In his first public interview since coming second to Michael D Higgins in last year's presidential election, Mr Gallagher was critical of the media for viewing politics "through the prism of Leinster House" and not accepting that he was an independent candidate.
"I'd never been a politician and I'd never stood for election and I think that's what put people offside initially. They didn't see it coming," he said. "The political media wrote me off because they didn't understand who I was, because their view of politics was so narrow."
Mr Gallagher had been favourite to win the presidential election before the debate, in which a bogus tweet purporting to come from the campaign account of Sinn Féin candidate Martin McGuinness was read out by Mr Kenny, putting Mr Gallagher under increased pressure to explain his relationship to Fianna Fáil.
Mr Gallagher denied the allegation that he had gone to collect a fundraising cheque from the house or business premises of businessman Hugh Morgan.
A screen shot of the message on the @mcguinness4pres Twitter account that was read out during the presidential debate on RTE's Frontline programme.
Today, Mr Gallagher conceded his performance in the Frontline debate "wasn't my best performance by a long shot" and that he had replayed the moment "thousands of times" since then, wondering if he could have done or said anything differently.
"It wasn't my finest hour," he said.
Mr Gallagher recalled that he had a sore back on the day of the Frontline debate and was taking painkillers.
He recalled his advisers testing "every conceivable question" on him in the preparation session for the debate, but that he "just wanted to lie down for an hour". He was determined not to be riled by anything that happened during the debate, nor get involved in negative campaigning, he added.

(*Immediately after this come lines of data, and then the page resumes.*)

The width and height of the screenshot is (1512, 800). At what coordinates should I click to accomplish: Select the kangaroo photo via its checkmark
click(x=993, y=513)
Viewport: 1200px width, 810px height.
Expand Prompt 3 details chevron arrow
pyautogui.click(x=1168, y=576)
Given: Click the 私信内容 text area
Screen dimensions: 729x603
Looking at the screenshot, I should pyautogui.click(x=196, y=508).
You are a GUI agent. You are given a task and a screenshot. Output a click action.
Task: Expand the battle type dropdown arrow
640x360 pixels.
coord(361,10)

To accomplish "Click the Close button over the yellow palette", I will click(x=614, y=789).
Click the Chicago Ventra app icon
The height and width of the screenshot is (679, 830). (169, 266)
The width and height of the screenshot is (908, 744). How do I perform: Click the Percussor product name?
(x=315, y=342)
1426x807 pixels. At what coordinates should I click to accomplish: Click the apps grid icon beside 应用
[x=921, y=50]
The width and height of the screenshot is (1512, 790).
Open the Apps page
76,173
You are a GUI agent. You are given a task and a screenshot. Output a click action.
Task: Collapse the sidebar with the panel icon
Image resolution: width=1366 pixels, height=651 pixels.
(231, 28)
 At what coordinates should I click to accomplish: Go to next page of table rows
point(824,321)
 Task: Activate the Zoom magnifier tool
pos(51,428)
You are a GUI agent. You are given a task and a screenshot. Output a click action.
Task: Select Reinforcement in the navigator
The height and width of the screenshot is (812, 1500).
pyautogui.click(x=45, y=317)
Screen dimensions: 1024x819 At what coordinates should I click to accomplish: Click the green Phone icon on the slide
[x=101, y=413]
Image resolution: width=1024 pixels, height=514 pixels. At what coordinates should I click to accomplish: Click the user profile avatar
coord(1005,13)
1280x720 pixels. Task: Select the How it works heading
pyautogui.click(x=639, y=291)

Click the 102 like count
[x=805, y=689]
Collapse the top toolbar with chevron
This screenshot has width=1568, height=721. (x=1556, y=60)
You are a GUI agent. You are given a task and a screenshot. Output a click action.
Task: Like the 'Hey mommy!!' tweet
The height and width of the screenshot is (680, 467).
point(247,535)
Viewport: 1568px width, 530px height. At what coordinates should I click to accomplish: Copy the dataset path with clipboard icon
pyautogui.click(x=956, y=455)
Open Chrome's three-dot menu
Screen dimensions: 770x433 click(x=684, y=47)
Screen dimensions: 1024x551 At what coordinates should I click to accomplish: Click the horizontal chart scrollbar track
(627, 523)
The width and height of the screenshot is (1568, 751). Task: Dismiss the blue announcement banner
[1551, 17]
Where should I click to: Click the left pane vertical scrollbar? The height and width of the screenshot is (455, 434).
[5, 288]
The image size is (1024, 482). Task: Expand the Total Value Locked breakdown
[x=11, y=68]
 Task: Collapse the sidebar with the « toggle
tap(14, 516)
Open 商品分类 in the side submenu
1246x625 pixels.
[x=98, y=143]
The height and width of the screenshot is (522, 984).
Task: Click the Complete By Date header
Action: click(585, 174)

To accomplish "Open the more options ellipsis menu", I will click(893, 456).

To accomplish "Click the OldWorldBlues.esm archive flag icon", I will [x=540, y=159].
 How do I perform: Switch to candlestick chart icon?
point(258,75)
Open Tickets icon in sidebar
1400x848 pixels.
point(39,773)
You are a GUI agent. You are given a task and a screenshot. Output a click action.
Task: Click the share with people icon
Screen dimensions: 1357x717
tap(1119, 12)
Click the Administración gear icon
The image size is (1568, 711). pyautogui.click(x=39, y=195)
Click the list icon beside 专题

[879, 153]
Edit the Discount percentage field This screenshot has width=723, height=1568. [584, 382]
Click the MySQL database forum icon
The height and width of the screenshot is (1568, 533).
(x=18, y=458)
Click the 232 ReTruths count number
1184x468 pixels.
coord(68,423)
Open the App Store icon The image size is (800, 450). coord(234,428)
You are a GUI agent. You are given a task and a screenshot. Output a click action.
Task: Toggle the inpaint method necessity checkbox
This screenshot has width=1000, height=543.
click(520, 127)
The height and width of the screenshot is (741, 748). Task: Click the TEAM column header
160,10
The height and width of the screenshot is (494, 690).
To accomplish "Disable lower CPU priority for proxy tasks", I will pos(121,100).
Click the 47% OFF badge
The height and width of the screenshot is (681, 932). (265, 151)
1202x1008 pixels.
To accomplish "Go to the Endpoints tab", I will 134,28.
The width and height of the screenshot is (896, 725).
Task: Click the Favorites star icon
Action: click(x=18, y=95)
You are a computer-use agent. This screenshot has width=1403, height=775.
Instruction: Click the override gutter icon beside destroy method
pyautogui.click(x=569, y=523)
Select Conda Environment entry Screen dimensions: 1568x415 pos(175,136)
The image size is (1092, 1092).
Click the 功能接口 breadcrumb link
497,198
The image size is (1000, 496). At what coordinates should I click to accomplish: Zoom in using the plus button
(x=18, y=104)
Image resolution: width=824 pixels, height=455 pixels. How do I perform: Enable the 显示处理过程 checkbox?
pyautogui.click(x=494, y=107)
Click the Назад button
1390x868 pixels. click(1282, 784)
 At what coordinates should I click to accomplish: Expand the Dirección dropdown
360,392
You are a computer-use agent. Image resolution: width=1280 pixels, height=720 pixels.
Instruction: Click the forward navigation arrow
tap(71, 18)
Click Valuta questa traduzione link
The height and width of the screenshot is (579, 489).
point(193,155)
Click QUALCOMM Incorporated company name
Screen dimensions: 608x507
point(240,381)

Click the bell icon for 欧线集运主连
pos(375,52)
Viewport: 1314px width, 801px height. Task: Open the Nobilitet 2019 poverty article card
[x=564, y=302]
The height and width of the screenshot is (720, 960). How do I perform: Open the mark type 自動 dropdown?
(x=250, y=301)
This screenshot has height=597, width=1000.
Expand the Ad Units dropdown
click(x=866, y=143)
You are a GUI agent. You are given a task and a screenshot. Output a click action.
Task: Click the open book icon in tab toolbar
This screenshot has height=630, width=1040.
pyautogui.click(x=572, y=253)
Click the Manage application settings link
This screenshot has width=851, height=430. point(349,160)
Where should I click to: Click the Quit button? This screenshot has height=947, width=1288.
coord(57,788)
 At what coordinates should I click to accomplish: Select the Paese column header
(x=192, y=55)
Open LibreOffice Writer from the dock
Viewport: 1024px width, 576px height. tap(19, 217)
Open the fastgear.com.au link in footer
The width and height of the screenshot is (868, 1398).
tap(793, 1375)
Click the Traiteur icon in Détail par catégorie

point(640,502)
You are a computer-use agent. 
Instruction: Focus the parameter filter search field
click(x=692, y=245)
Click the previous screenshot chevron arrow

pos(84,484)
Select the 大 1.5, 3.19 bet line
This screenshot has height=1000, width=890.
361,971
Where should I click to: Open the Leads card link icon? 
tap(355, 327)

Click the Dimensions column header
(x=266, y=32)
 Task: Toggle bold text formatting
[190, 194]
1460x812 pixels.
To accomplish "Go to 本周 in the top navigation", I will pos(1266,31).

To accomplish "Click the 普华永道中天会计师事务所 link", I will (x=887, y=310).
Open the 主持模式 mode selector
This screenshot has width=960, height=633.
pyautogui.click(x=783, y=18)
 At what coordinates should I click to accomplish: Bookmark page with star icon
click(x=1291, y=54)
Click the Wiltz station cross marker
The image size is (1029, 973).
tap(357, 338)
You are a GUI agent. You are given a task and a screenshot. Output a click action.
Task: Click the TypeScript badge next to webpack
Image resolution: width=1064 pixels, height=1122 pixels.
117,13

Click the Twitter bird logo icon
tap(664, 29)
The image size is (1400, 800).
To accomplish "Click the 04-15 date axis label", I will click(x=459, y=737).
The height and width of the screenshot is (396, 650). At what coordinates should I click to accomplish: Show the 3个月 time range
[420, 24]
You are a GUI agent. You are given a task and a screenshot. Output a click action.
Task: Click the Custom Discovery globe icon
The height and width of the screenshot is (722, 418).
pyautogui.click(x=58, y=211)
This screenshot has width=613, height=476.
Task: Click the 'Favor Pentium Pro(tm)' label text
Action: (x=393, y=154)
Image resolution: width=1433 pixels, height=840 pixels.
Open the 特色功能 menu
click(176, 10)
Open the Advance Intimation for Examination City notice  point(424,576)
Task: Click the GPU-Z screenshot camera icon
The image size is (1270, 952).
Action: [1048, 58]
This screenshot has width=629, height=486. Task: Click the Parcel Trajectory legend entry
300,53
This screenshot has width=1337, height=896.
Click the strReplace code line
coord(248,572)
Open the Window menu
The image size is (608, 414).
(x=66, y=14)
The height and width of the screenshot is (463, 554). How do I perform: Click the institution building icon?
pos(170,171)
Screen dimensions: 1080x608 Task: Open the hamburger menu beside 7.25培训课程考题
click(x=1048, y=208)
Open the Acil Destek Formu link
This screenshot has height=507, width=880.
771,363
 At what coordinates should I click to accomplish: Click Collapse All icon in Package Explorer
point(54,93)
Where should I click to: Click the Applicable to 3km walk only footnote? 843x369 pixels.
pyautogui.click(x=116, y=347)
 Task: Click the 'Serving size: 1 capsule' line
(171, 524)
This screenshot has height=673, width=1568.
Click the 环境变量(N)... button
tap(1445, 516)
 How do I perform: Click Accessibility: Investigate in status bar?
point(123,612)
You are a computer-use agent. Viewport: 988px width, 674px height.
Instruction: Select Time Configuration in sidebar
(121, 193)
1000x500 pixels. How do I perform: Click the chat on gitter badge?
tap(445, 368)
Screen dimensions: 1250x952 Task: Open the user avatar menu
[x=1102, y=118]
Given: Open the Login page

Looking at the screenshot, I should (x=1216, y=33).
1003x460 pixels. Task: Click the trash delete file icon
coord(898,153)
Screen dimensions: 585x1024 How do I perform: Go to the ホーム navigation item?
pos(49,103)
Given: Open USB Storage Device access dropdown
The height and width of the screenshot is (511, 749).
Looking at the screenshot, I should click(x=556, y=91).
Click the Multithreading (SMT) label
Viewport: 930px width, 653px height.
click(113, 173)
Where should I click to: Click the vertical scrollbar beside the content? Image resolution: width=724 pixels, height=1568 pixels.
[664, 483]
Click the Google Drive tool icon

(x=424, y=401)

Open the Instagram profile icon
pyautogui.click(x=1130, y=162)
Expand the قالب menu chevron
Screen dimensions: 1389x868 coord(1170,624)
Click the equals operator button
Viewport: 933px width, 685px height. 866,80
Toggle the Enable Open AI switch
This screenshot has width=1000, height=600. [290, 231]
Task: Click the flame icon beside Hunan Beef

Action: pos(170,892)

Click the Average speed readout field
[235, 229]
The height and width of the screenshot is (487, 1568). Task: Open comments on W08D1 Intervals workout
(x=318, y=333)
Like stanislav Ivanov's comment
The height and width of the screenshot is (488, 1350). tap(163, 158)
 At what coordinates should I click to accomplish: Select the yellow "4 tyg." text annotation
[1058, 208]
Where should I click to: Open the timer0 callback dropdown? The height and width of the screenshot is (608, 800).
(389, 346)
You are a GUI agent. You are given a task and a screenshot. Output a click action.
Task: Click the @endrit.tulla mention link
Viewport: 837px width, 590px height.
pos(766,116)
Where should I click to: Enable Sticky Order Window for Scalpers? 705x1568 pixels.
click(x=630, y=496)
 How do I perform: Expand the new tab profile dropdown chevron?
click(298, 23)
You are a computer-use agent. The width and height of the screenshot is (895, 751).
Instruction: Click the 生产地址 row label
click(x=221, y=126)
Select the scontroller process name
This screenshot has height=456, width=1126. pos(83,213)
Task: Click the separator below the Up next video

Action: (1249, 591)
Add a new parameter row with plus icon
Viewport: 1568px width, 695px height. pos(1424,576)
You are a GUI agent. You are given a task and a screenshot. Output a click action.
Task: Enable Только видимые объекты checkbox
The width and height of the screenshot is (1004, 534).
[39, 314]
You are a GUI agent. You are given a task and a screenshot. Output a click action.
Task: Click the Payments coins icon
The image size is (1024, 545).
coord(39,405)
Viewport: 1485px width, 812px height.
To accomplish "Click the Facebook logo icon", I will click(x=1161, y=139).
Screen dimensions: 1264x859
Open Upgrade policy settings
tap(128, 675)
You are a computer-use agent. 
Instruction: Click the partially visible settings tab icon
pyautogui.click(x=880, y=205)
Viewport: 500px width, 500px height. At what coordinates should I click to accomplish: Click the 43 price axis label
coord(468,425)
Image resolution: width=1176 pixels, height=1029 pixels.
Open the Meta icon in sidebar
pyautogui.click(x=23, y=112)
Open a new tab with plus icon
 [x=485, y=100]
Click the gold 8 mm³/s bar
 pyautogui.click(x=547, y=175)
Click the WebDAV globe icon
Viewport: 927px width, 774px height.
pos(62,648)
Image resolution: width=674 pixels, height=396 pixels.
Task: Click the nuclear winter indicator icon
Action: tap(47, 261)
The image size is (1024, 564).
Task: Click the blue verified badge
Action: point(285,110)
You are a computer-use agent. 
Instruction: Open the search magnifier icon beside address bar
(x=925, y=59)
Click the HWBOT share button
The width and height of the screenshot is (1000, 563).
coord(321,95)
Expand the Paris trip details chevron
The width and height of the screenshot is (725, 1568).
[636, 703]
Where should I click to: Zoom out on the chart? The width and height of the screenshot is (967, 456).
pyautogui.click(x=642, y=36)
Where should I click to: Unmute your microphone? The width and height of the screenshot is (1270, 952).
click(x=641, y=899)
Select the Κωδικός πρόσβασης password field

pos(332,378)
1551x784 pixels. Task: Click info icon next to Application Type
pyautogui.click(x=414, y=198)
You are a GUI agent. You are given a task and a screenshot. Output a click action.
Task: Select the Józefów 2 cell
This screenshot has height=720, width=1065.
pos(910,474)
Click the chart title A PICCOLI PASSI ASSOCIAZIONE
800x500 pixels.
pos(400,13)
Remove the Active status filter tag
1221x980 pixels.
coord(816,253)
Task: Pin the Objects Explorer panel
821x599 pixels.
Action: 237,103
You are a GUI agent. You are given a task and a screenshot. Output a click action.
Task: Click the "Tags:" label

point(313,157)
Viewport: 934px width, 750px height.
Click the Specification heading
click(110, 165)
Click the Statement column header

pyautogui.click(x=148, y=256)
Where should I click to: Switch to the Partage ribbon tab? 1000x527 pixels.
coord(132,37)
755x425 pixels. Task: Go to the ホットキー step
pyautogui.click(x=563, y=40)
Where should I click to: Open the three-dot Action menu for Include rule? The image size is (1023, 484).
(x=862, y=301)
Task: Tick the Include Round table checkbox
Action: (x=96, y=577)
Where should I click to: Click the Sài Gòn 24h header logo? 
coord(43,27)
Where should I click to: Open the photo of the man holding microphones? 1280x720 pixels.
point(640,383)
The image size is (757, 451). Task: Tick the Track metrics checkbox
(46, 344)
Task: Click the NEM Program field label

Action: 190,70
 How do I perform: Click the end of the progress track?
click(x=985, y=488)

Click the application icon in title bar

"I believed in positive campaigning," he said. "I said to myself 'stay true to what you believe, Seán. Don't get dragged into this'."
He said "senior names" in RTÉ had contacted him since the debate to say they were horrified by his treatment.
Mr Kenny had not been in contact with him since he appeared on his radio show the morning after the debate.
Mr Gallagher said he would never know if he would have gone on to win the election were it not for what had occurred during the debate, but noted that three polls had shown he enjoyed 40 per cent support before the programme. "So you would imagine that it was an unbeatable lead."
He drew parallels between his "unfair treatment" and RTÉ's libel of Fr Kevin Reynolds and said in both cases the broadcaster had "gone into defence mode", compounding the original error.
In March, the Broadcasting Authority of Ireland (BAI) upheld a complaint of unfair treatment made by Mr Gallagher against RTÉ, but decided the matter did not merit a full investigation.
In a statement this evening, RTÉ said it had accepetd the BAI decision in full and had apologised for its failures. It added that the Director General and the RTÉ Board had also expressed their apologies to Mr Gallagher for the mistakes made.
An editorial review to identify programme-making practices and risks, giving significant attention to the production of live audience-based programmes and to the selection of audience members and questions is underway and will be completed shortly, it said.
"A new set of programme makers’ guidelines is now finalised through a process that began in February under Mr. Stephen Whittle, former Controller of Editorial Policy, BBC. It includes full new Social Media Protocols requiring systematic authentication of inputs offered to programmes. Training in key modules has begun," it added.
In relation to a request for a meeting with the Director General made by the solicitors acting for Mr. Gallagher, the broadcaster said: "The request came in relation to a Freedom of Information request. In response, the Director General said he did not think it would be appropriate to meet while that process [the FOI process] was ongoing."